In [1]:
import tensorflow as tf

# Simple Hello world!
ph = tf.constant("Hello")
pw = tf.constant("World")
phw = ph + pw
with tf.Session() as sess:
    ans = sess.run(phw)
print(ans)

b'HelloWorld'


### MNIST 
The MNIST (Mixed National Institute of Standards and Technology) handwritten digits dataset is one of the most researched datasets in image processing and machine learning, and has played an important role in the development of artificial neural networks (now generally referred to as deep learning).

In [None]:
from tensorflow.examples.tutorials.mnist import input_data
DATA_DIR = '/Data'
NUM_STEPS = 1000
MINIBATCH_SIZE = 100

data = input_data.read_data_sets(DATA_DIR, one_hot=True)

x = tf.placeholder(tf.float32, [None, 784]) # we don't know the number of images so, None is provided 
W = tf.Variable(tf.zeros([784, 10]))

y_true = tf.placeholder(tf.float32, [None, 10])
y_pred = tf.matmul(x, W)

cross_entropy = tf.reduce_mean(tf.nn.softmax_cross_entropy_with_logits(logits=y_pred, labels=y_true))

gd_step = tf.train.GradientDescentOptimizer(0.5).minimize(cross_entropy)

correct_mask = tf.equal(tf.argmax(y_pred, 1), tf.argmax(y_true, 1))
accuracy = tf.reduce_mean(tf.cast(correct_mask, tf.float32))

with tf.Session() as sess:
    sess.run(tf.global_variables_initializer())
    # Train
    for _ in range(NUM_STEPS):
        batch_xs, batch_ys = data.train.next_batch(MINIBATCH_SIZE)
        sess.run(gd_step, feed_dict={x: batch_xs, y_true: batch_ys})
    # Test
    ans = sess.run(accuracy, feed_dict={x: data.test.images, y_true: data.test.labels})
print("Accuracy: {:.4}%".format(ans*100))

A **variable** is an element manipulated by the computation, while a **placeholder** has to be supplied when triggering it.
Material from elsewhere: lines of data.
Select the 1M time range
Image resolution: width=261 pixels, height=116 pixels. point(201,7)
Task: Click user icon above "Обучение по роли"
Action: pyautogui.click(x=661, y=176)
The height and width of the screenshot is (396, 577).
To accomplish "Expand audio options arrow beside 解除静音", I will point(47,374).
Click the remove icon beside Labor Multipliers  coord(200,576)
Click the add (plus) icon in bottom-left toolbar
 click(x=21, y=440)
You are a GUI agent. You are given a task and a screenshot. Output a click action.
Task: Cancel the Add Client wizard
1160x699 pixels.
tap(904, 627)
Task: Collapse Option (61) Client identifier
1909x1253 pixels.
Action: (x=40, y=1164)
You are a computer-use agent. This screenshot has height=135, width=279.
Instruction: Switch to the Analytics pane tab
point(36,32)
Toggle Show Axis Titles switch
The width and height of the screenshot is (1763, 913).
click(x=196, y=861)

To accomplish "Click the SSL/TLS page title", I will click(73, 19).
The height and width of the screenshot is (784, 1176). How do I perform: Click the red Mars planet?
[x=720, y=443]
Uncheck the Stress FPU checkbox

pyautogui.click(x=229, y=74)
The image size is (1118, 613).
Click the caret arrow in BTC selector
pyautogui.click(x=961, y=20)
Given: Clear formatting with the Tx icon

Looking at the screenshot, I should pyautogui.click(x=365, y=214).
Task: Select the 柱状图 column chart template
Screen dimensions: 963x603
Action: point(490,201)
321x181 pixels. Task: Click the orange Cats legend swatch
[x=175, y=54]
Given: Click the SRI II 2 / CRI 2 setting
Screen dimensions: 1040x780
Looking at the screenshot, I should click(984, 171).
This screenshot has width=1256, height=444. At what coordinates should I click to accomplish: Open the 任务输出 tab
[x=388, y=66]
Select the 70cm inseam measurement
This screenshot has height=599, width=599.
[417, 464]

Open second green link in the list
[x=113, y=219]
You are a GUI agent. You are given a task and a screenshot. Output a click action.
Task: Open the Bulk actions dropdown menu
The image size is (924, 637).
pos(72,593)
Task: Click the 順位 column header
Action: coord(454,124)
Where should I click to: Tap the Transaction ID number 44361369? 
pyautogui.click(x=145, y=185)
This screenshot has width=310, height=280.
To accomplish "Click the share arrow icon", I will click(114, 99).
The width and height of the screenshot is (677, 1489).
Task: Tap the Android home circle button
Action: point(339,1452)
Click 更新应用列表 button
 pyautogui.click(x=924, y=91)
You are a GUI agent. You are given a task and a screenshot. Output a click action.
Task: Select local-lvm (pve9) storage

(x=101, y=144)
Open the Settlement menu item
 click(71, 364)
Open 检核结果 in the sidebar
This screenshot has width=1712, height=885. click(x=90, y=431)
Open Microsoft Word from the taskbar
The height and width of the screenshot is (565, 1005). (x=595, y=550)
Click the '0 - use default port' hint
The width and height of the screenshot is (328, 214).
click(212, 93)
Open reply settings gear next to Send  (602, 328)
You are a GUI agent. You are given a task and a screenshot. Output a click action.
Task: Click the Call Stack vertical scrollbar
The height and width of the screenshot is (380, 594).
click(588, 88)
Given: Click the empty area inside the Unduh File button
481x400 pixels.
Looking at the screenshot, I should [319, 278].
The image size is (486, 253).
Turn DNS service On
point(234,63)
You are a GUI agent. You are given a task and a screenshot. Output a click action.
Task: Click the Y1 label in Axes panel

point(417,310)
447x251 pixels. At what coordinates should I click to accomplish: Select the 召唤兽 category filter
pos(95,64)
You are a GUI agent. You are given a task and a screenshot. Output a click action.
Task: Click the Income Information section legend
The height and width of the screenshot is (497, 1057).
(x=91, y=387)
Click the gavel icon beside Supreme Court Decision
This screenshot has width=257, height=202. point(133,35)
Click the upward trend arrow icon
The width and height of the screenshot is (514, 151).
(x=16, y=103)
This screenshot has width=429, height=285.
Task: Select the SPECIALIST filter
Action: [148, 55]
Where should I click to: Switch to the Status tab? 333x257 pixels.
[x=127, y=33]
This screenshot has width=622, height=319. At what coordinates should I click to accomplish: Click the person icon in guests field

The image itself (x) is a placeholder, because it will be supplied by us when running the computation graph. The size \[None, 784\] means that each image is of size 784 (28×28 pixels unrolled into a single vector), and None is an indicator that we are not currently specifying how many of these images we will use at once

### Advantages of Computational Graph in Tensorflow
Being able to locate dependencies between units of our model allows us to both distribute computations across available resources and avoid performing redundant computations of irrelevant subsets, resulting in a faster and more efficient way of computing things.

### Graphs, Session, Fetches
### Create a Graph
Right after inporting tensorflow as tf. A default tf.Graph() is formed. All the nodes we create are automatically associated
with that default graph. Using the `tf.constant()` operation we will create 6 nodes a, b, c, d, e, f. 

Values 5, 2, and 3 are assigned to the first 3 nodes a, b, and c.
Node d multiplies the outputs of nodes a and b. Node e adds the outputs of nodes b and c. Node f subtracts the output of node e from that of node d.

In [None]:
## Constants
a = tf.constant(5)
b = tf.constant(2)
c = tf.constant(3)
## Arithmetic Operations
d = tf.multiply(a,b)
e = tf.add(c,b)
f = tf.subtract(d,e)

### Creating a Session - Running it
Once we are done describing the computation graph, we are ready to run the computations that it represents. For this to happen, we need to create and run a session. 

In [None]:
sess = tf.Session()
outs = sess.run(f)
sess.close()
print(f"out: {outs}")

Here the execution is done with the `run()` method. When called, this method completes one set of computations in our graph in
the following manner: it starts at the requested output(s) and then works backward, computing nodes that must be executed according to the set of dependencies. Therefore, the part of the graph that will be computed depends on our output query

#### Example
![image.png](attachment:image.png)

Try converting this into a session in Tensorflow and running it

In [None]:
## Constants
a = tf.constant(40)
b = tf.constant(1)
## Arithmetic Operations
c = tf.multiply(a, b)
d = tf.add(a, b)
e = tf.subtract(c, d)
f = tf.add(c, d)
g = tf.div(e, f)
## Creating and running a Session
with tf.Session() as sess:
    output = sess.run(g)
print(f"Value of g: {output}")

#### Use of `with` statement
The with statement is used to wrap the execution of a block with methods defined by a context manager—an object that has the special method functions `.__enter__()` to set up a block of code and `.__exit__()` to exit the block
In layman’s terms, it’s very convenient in many cases to execute some code that requires “setting up” of some kind (like opening a file, SQL table, etc.) and then always “tearing it down” at the end, regardless of whether the code ran well or raised any kind of exception. 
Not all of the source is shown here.